Newton described gravity as a pulling force that keeps people on the ground rather than floating off. He also noted that gravity keeps the moon in orbit. Newton told the story of seeing an apple fall to the ground from a tree which inspired him to wonder why it fell down, rather than up or across. This led to his work on defining gravity. Newton developed the universal law of gravitation, which states that two things will be attracted to one another and that the mass of each object will affect the amount of attraction.

Newton was interested in light and colour. He experimented in a dark room with light and prisms and discovered that light could be split into lots of different colours – a rainbow. He also discovered that something appears to be a certain colour because of the amount of light that it absorbs and/or reflects.

Newton also developed a strand of mathematics called calculus. This type of mathematics helps find lengths, volumes and areas through calculation. Calculus also helps mathematicians to calculate rates of change.

Sir Isaac Newton: famous quotes

  • "If I have seen further it is by standing on the shoulders of giants."
  • "Every body continues in its state of rest, or of uniform motion in a right line, unless it is compelled to change that state by forces impressed upon it." (Translated from Latin)
  • "I don't know what I may seem to the world, but as to myself, I seem to have been only like a boy playing on the sea-shore and diverting myself in now and then finding a smoother pebble or a prettier shell than ordinary, whilst the great ocean of truth lay all undiscovered before me."

Words to know

Acceleration – the rate an object changes its speed at.
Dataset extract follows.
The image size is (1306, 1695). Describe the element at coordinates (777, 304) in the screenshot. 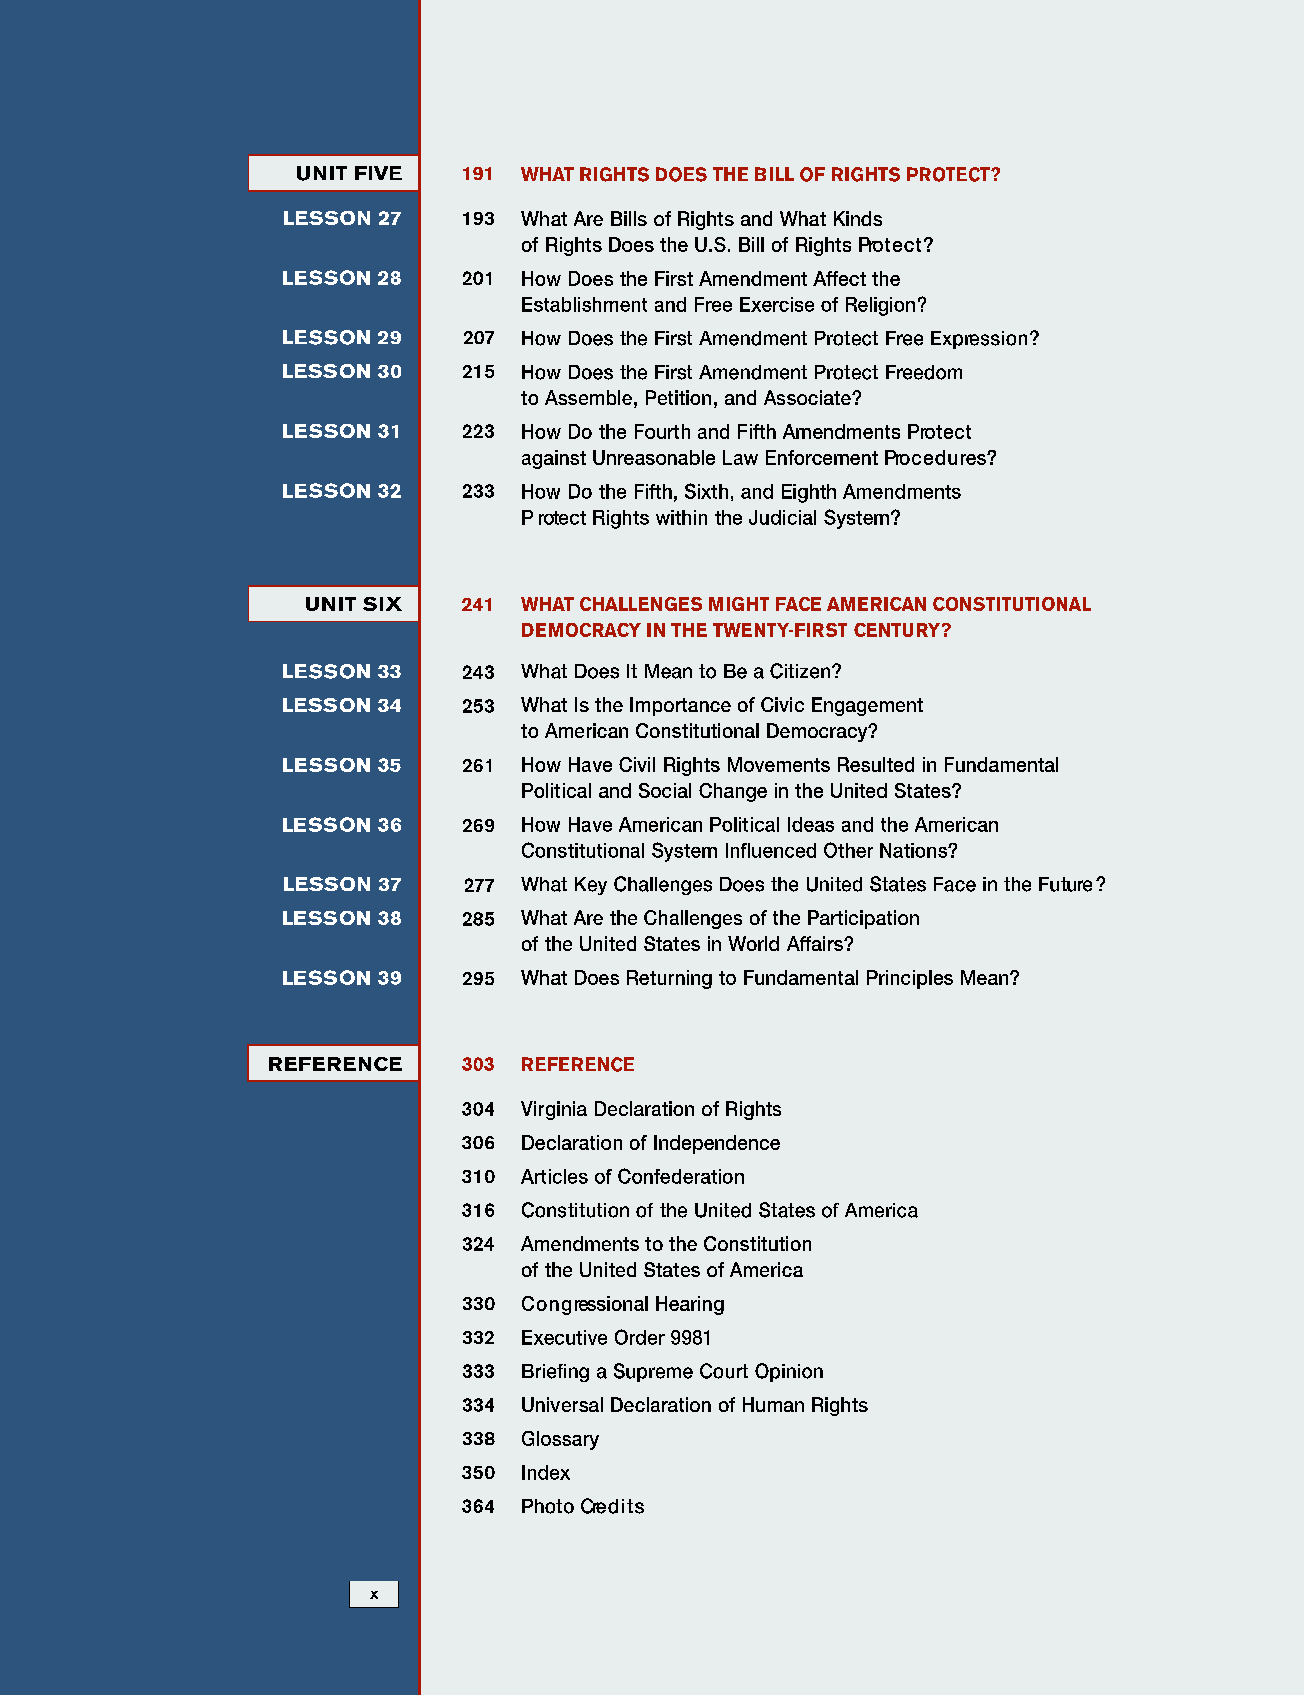

I see `Exercise` at that location.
It is calculated using the following formula: acceleration = change in speed ÷ time taken.
Astronomy – the study of stars, moons, planets and other ‘celestial’ objects.
Calculus – a strand of mathematics that calculates rates of change and helps find lengths, volumes and areas.
Force – a push or pull on an object.
Gravity – a force that makes things to move towards each other.
Mathematics – the study of numbers, shapes and quantities.
Motion – when something moves.
Physics – the study of matter and energy and how they interact.
Telescope – a piece of equipment that magnifies what you see through it, making things appear bigger and closer. Telescopes are often used to look at stars, moons and planets.